Although there really is no extensive studies that I'm aware of.. my own personal experience is all the "empirical proof" I need. My first regular partner outweighed me by 70 pounds. It didn't take too many lead falls before I rapidly ditched palm-up/pinch slide BS I had been taught for a much more secure grip and greater control of the rope.
Alpamayo

Trad climber
Chapel Hill, NC
Apr 26, 2013 - 06:40am PT
I like to sit on my hand till it falls asleep and goes numb... then it feels way different.

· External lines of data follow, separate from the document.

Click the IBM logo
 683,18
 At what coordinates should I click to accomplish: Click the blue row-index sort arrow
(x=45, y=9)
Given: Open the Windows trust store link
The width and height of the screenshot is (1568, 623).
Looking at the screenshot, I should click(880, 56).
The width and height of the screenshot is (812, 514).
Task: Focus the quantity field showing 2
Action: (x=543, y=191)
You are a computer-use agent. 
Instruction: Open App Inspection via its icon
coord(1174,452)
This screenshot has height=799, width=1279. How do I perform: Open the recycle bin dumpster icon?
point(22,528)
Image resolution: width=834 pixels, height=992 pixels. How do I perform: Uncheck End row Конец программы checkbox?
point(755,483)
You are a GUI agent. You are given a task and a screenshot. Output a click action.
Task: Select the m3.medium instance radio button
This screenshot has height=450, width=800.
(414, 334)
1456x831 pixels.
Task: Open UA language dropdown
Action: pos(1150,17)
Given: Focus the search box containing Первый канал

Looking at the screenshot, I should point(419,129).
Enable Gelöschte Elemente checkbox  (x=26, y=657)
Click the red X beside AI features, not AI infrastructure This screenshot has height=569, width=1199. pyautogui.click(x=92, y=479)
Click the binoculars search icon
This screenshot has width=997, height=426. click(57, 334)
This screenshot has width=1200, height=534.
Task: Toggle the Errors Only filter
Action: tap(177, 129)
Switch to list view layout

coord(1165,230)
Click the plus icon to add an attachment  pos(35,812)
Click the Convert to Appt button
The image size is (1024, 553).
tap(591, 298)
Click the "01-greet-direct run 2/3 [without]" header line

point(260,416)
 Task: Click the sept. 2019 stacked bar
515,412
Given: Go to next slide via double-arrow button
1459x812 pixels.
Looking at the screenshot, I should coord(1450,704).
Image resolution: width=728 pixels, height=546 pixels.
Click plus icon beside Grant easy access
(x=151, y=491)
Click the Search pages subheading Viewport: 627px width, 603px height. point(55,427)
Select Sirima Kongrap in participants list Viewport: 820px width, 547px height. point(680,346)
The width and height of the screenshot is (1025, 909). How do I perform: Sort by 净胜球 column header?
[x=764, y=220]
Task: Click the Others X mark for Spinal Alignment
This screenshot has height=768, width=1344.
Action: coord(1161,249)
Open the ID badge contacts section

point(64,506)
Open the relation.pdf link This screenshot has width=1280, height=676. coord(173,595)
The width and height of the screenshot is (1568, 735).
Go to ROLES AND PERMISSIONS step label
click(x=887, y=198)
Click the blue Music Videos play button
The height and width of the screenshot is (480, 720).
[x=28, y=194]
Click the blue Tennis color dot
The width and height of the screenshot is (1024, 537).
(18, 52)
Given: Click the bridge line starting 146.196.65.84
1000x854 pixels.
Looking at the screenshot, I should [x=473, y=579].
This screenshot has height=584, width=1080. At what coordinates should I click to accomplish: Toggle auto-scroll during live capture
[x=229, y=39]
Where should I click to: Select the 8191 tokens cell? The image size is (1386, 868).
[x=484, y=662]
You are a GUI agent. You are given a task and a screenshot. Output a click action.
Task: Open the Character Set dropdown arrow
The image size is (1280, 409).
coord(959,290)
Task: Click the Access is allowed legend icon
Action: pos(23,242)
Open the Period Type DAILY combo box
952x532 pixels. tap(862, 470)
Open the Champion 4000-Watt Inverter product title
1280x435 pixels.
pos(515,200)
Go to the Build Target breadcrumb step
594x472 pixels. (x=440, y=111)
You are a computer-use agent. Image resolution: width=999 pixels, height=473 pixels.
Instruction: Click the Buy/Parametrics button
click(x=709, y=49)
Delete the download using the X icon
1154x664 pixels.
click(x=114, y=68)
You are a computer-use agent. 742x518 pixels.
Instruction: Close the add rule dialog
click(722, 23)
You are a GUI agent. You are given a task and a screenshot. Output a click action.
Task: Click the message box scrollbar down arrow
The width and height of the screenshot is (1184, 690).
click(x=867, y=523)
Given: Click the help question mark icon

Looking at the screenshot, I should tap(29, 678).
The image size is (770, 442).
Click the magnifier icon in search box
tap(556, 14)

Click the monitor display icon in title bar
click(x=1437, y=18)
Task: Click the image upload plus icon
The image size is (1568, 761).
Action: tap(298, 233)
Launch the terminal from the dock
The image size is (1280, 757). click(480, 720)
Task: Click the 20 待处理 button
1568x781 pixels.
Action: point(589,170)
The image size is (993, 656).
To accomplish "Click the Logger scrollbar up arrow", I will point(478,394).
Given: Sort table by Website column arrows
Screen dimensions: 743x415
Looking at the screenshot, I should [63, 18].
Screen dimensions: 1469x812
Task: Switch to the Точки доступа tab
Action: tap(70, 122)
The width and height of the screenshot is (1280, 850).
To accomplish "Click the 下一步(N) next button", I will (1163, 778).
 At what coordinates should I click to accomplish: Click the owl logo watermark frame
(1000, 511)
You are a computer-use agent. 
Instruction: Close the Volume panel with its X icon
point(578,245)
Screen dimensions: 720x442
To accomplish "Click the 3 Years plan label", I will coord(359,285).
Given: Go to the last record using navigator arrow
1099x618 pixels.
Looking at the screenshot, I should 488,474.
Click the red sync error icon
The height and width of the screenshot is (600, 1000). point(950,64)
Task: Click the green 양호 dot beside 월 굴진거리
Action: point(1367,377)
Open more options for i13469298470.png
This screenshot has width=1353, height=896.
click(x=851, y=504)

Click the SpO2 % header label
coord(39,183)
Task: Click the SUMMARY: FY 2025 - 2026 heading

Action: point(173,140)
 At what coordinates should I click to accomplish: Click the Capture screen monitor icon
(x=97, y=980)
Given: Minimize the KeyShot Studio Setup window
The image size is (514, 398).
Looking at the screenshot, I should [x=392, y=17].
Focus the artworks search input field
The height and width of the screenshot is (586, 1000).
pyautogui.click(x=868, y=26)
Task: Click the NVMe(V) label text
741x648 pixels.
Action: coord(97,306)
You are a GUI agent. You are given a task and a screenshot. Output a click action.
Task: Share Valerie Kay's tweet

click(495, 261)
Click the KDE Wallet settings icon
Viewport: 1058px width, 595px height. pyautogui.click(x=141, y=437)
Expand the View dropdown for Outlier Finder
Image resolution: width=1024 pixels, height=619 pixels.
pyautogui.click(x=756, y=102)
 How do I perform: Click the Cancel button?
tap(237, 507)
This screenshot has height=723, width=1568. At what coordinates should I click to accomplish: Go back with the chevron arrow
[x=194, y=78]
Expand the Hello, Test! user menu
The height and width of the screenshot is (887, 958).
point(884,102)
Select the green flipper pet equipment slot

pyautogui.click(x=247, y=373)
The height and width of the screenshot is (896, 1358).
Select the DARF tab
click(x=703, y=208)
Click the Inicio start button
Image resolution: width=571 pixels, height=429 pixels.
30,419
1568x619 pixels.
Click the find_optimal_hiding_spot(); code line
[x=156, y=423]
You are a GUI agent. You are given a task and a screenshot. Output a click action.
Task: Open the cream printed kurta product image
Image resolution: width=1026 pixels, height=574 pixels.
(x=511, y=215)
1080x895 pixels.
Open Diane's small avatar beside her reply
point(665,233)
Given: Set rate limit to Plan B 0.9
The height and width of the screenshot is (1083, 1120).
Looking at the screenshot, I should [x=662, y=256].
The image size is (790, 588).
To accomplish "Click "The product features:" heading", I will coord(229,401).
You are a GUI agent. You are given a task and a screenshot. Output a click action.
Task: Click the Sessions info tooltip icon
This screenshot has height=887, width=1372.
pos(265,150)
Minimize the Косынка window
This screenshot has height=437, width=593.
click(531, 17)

Ahhh...the "Stranger"...a classic.
Jebus H Bomz

climber
Peavine Basecamp
Apr 26, 2013 - 07:00am PT
Guess I thought we were talking palm up/palm down, which I would deem a fairly insignificant matter of personal preference on your standard atc device. I'm sure there's much more to it, I just don't care as long as the basics of keeping my ass off the ground are covered.
Tork

climber
Yosemite
Apr 26, 2013 - 07:39am PT
Yep, palm down is all you need to know.

http://www.mountainproject.com/v/30-ground-fall-on-youtube-/108109968
Fletcher

Trad climber
The great state of advaita
Apr 26, 2013 - 08:13am PT
I thought this thread sounded familiar. Guess it's the cyclical five year brake hand debate. :-)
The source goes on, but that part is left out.